Your objective: Retype the records below exactly as they appear, but leave out any pictures.

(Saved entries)
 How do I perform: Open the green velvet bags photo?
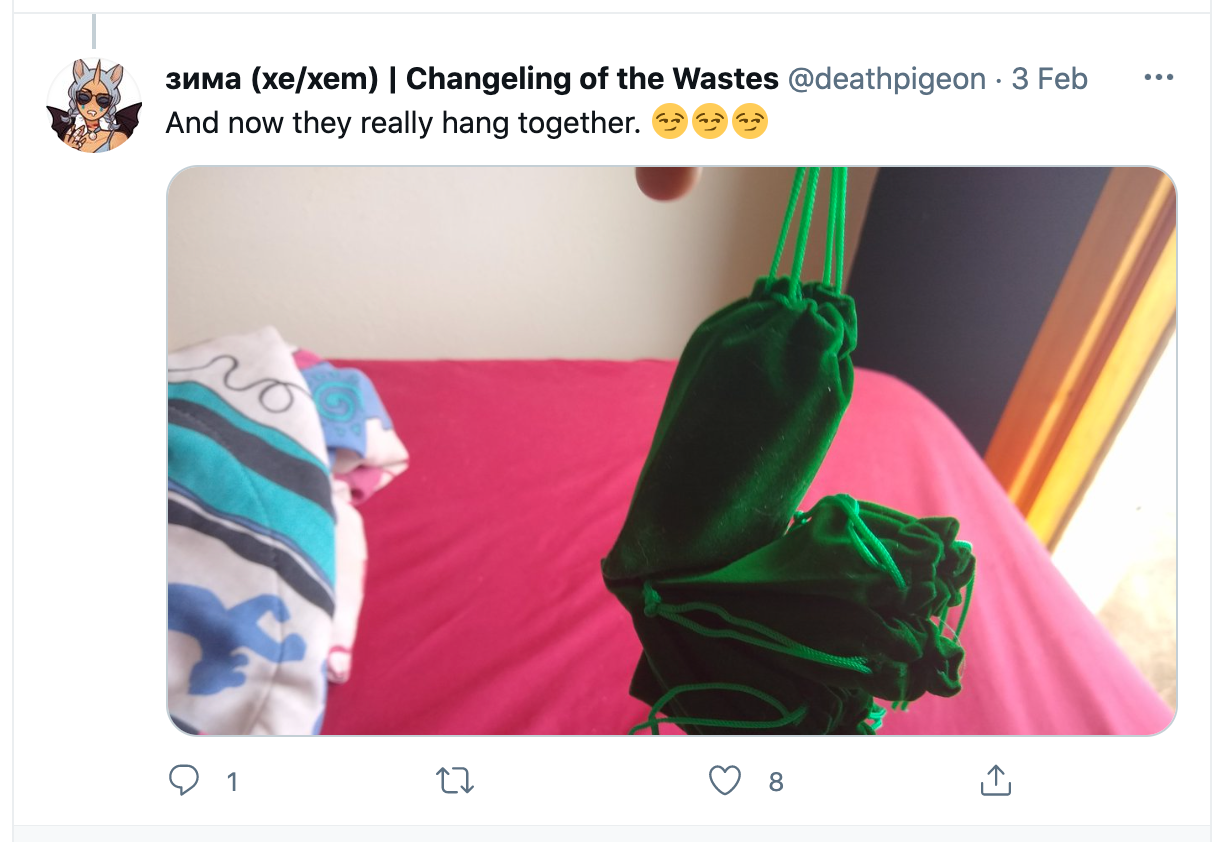click(671, 451)
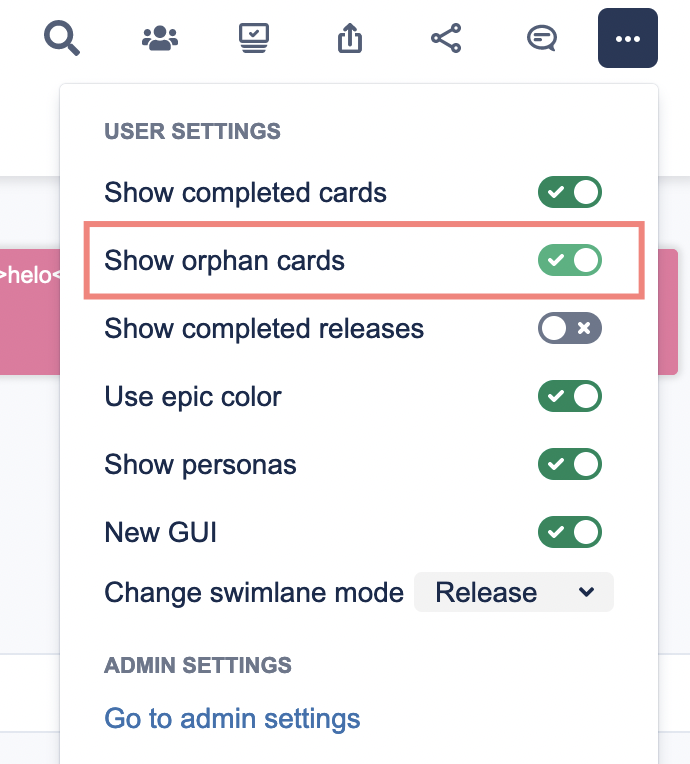Disable Show orphan cards toggle
This screenshot has width=690, height=764.
[x=570, y=261]
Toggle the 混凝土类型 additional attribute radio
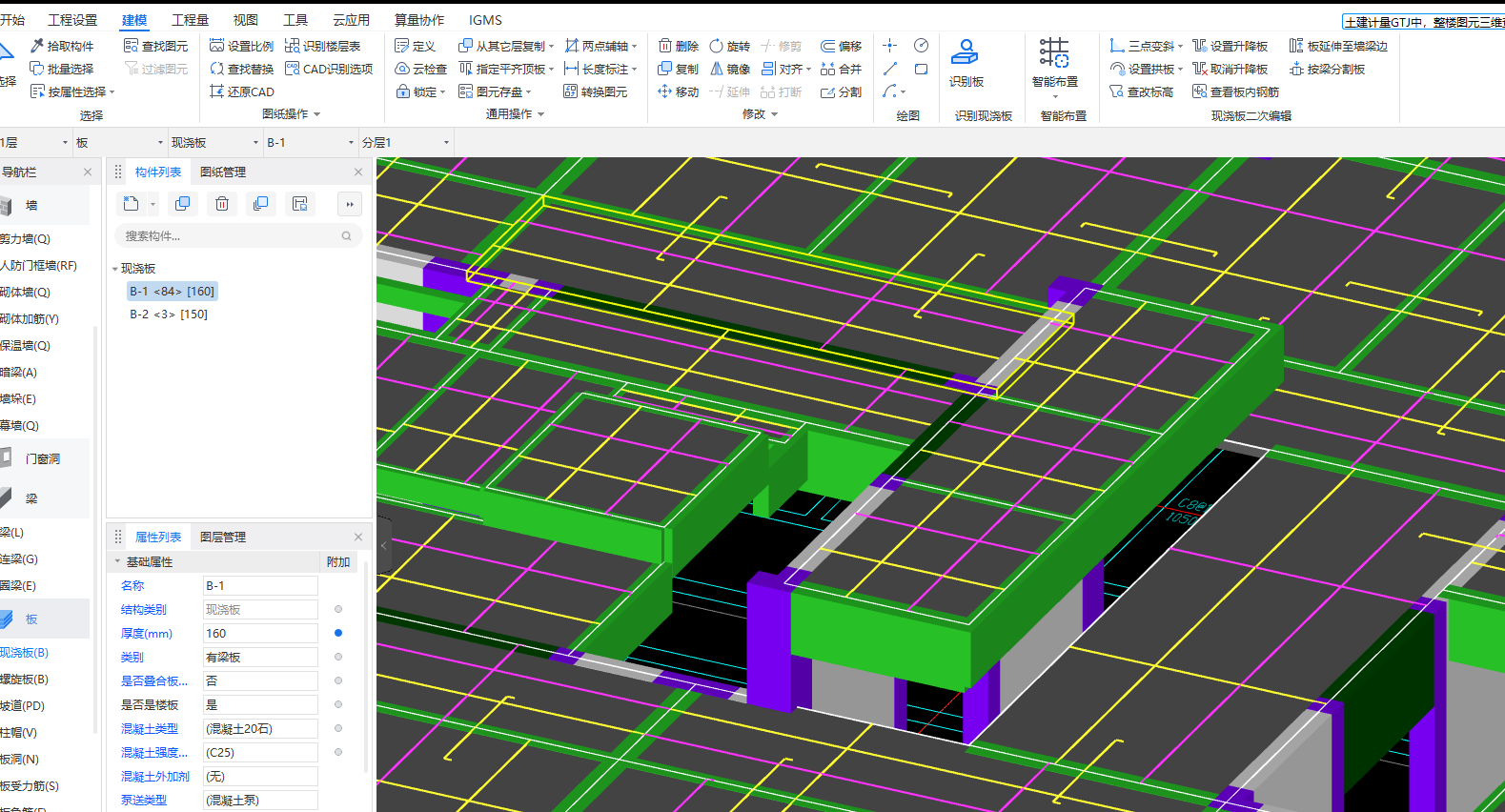Image resolution: width=1505 pixels, height=812 pixels. pyautogui.click(x=338, y=728)
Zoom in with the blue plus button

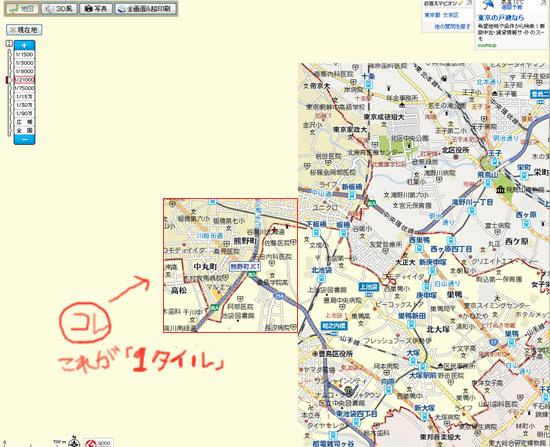click(x=24, y=46)
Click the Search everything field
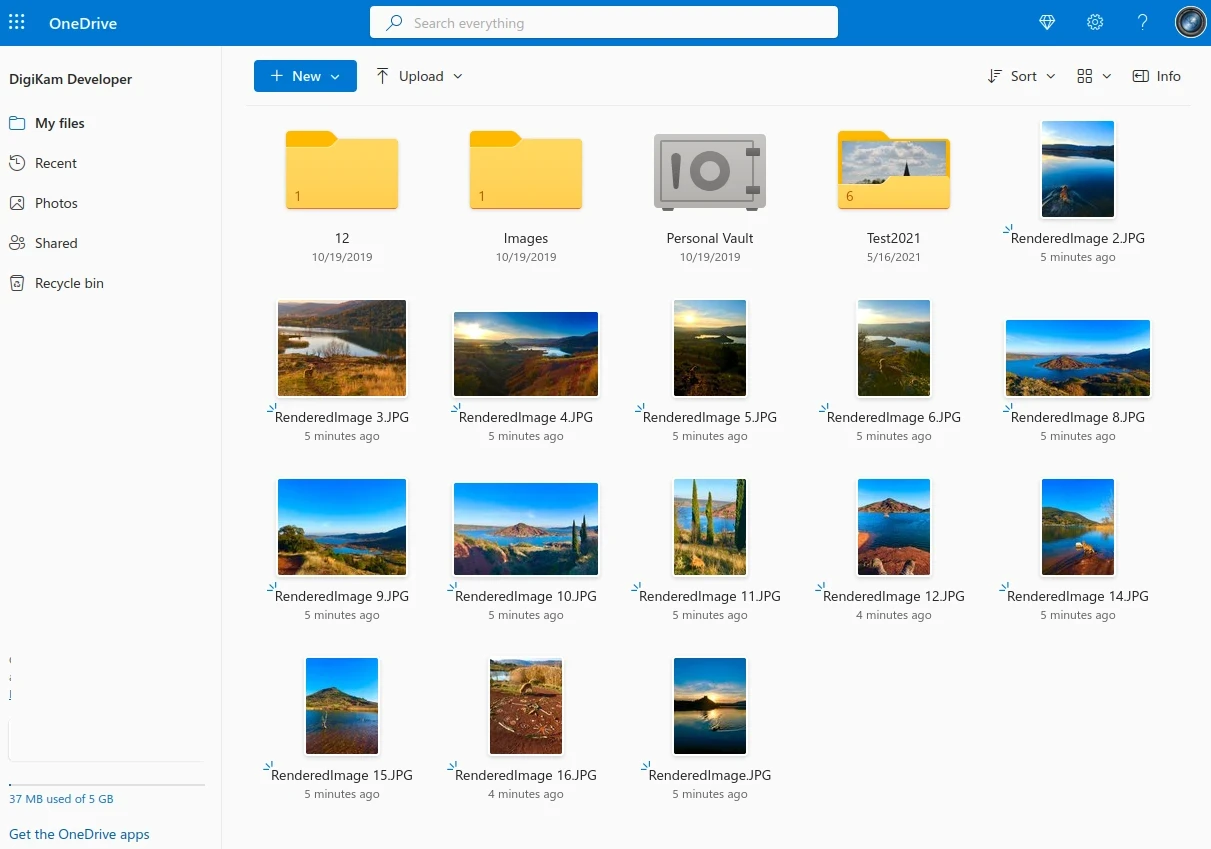The width and height of the screenshot is (1211, 849). (x=604, y=23)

Task result:
 How do I perform: Open the green velvet bags photo?
click(671, 451)
Disable Show orphan cards toggle
This screenshot has width=690, height=764.
[x=570, y=261]
Toggle the 混凝土类型 additional attribute radio
Image resolution: width=1505 pixels, height=812 pixels. pyautogui.click(x=338, y=728)
Zoom in with the blue plus button

click(x=24, y=46)
Click the Search everything field
The width and height of the screenshot is (1211, 849). (x=604, y=23)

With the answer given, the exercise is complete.